| Exercise directions |
Would you print all of the entries exactly, please, but without their pictures?

| The input |
-.-.-

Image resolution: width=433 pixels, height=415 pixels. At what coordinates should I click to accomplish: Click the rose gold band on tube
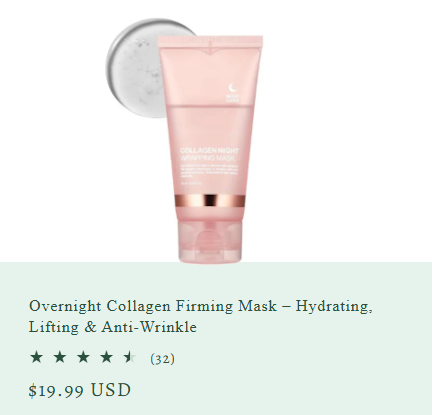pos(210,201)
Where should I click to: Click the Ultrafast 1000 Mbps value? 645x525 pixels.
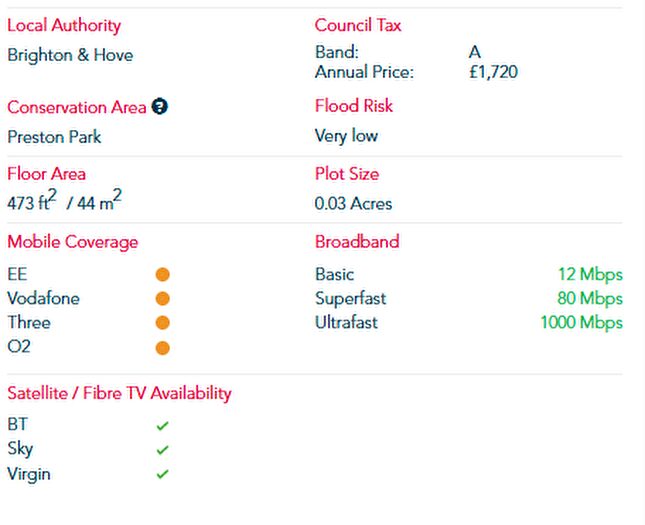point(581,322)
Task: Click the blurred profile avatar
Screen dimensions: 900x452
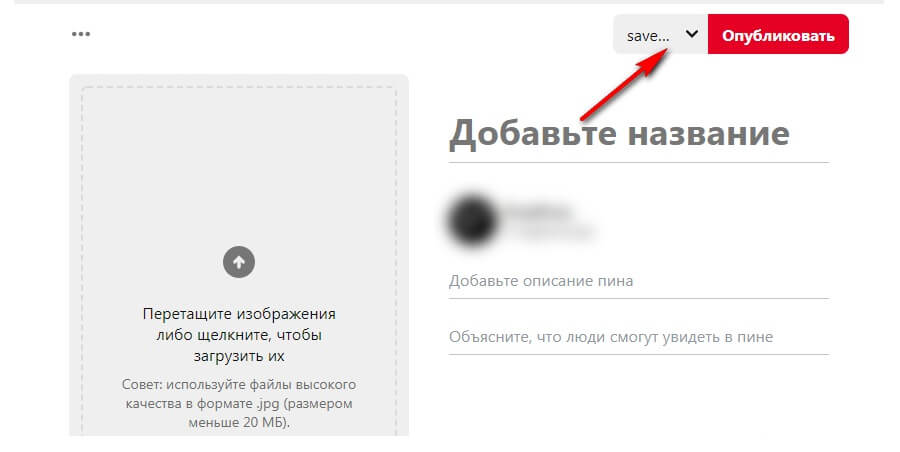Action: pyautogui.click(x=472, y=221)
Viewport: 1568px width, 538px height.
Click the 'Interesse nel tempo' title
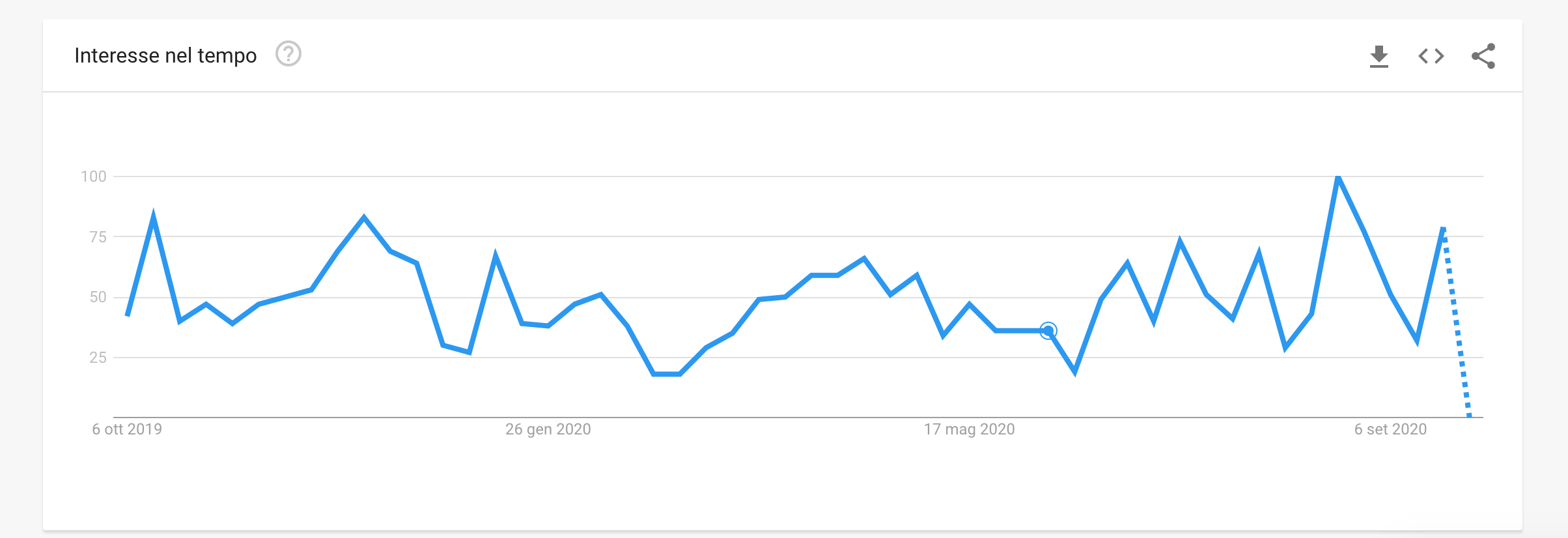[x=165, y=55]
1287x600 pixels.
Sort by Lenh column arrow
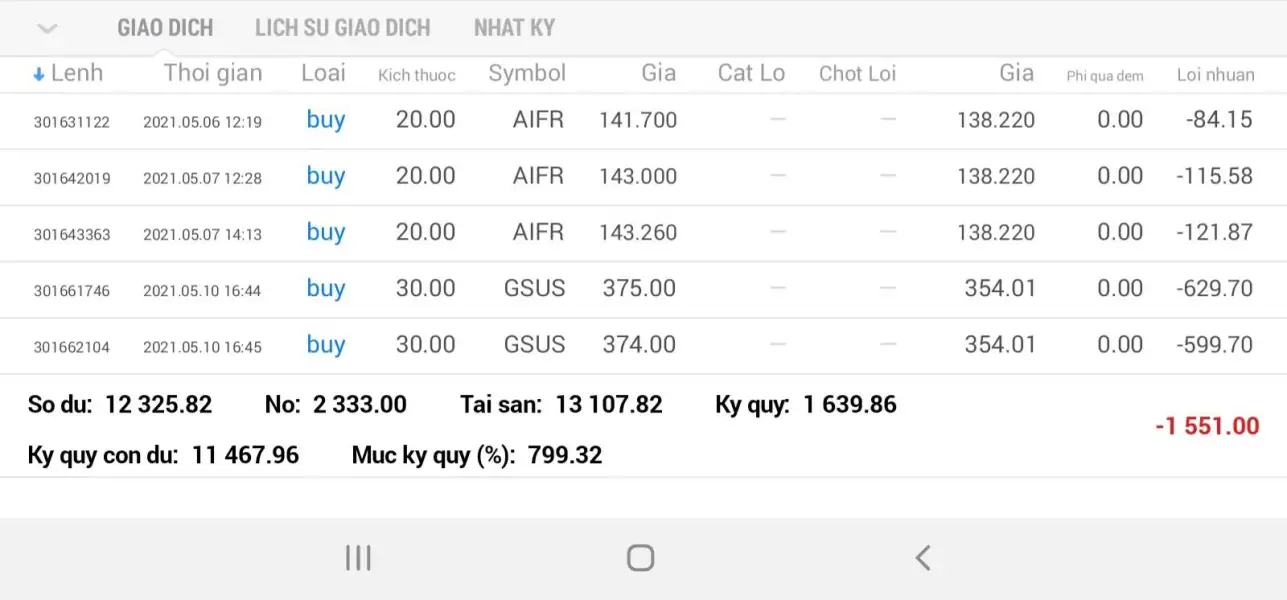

-.-.-

| Solution below |
Image resolution: width=433 pixels, height=415 pixels. At what coordinates should I click to accomplish: Click the rose gold band on tube
pos(210,201)
Where should I click to: Click the Ultrafast 1000 Mbps value? 645x525 pixels.
point(581,322)
Task: Click the blurred profile avatar
Screen dimensions: 900x452
Action: pyautogui.click(x=472, y=221)
Viewport: 1568px width, 538px height.
Click the 'Interesse nel tempo' title
[x=165, y=55]
1287x600 pixels.
Sort by Lenh column arrow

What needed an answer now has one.